The serendipity of a find is wonderful. But another part of treasure hunting is looking for ways to incorporate what we have found into our lives. Junking is all about bringing home an object that caught your eye and then letting it fire up your imagination. It takes a certain person to see the potential in something that is broken, battered or incomplete.
When I was a girl, and needed a table – a little taller than the usual bedside table – beside my big 1920s bed, my clever grandmother cast an eye around the contents of the garage and grabbed an old kitchen stool. The leather-like cover on the top of the stool, which had seen years of use in the kitchen and later at the workbench in the garage, was split and beyond repair. So she removed it and sprayed-painted the base of the stool black. Then, she picked up a sheet of plywood, traced a circle in the center, cut it out with my grandfather’s jigsaw and screwed the wood onto the top of the stool.
In no time she had assembled a new table, especially for me, out of junk in the garage. I was impressed.

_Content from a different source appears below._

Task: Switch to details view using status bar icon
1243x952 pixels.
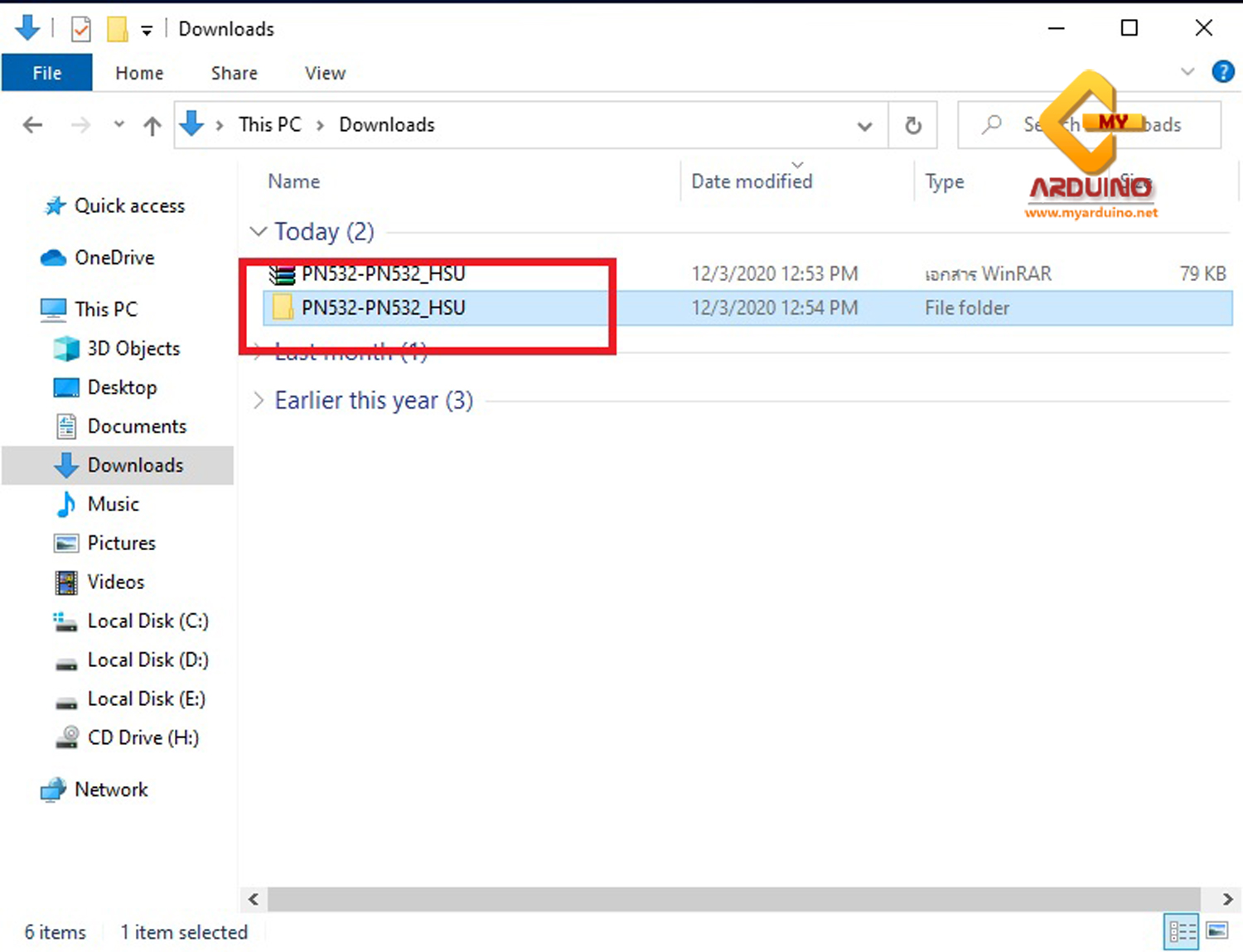Action: point(1182,931)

That afternoon we sat down with a bag of sewing scraps and cut squares of fabric. With her standing beside me, guiding my hands, I stitched together the colorful squares, remnants of my dresses, my grandmother’s blouses and leftovers from quilting projects, to make a table topper to cover the plain white round tablecloth.

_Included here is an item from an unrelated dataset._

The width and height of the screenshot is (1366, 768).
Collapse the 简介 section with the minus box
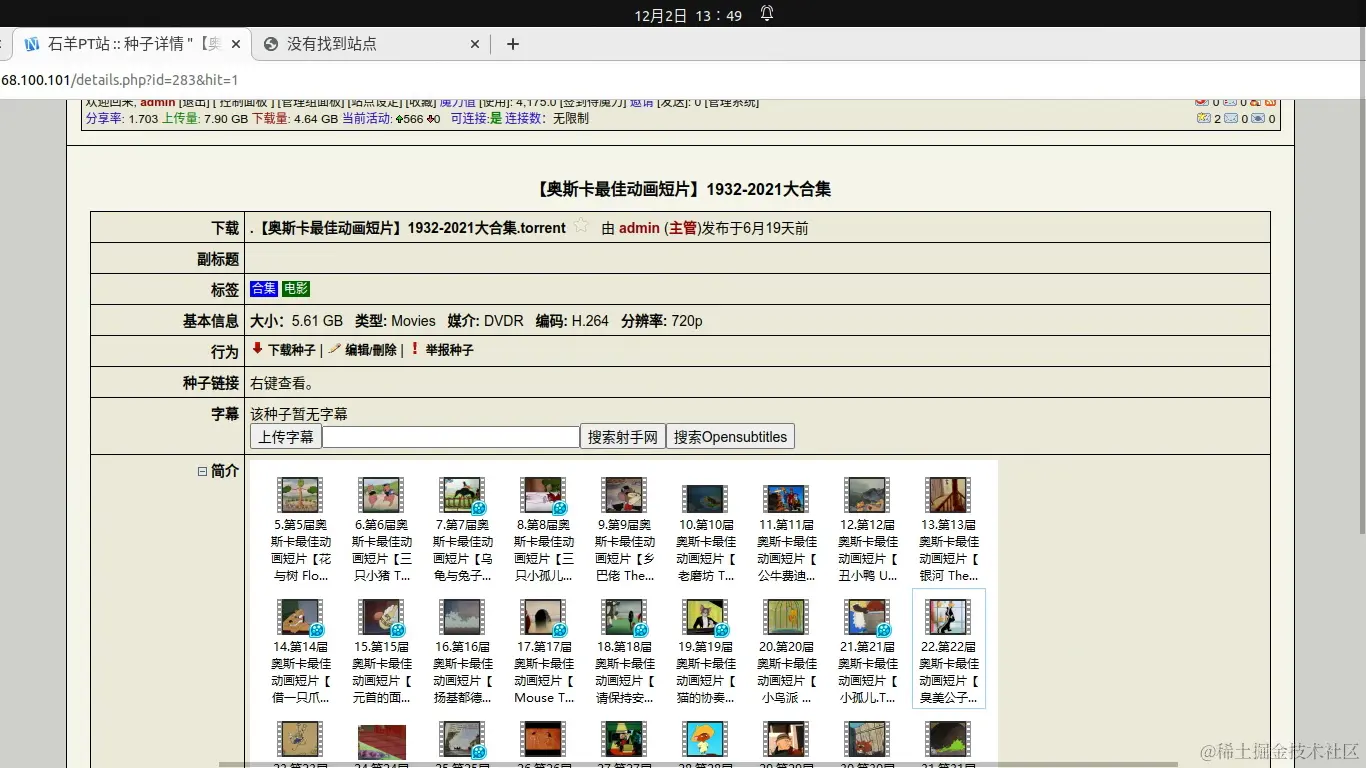click(203, 470)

Years later, when one of my daughters needed a table beside her high, ornate, antique iron bed, I remembered my grandmother’s solution. It took a couple of outings, but I found an old stool, identical to the one she had used, in the dusty back corner of a thrift store.
I took a shortcut and purchased a round pre-cut tabletop from the local home improvement warehouse, but when the table was assembled, topped with the patchwork cloth my grandmother had helped me make, I was proud of my effort and warmed by a memory.
Sometimes we have to make-do and use what we have. But, by remaking what we have into what we want or need, we get to use the creative spark that is somewhere within each of us.
That way, a practical, utilitarian, object becomes something special.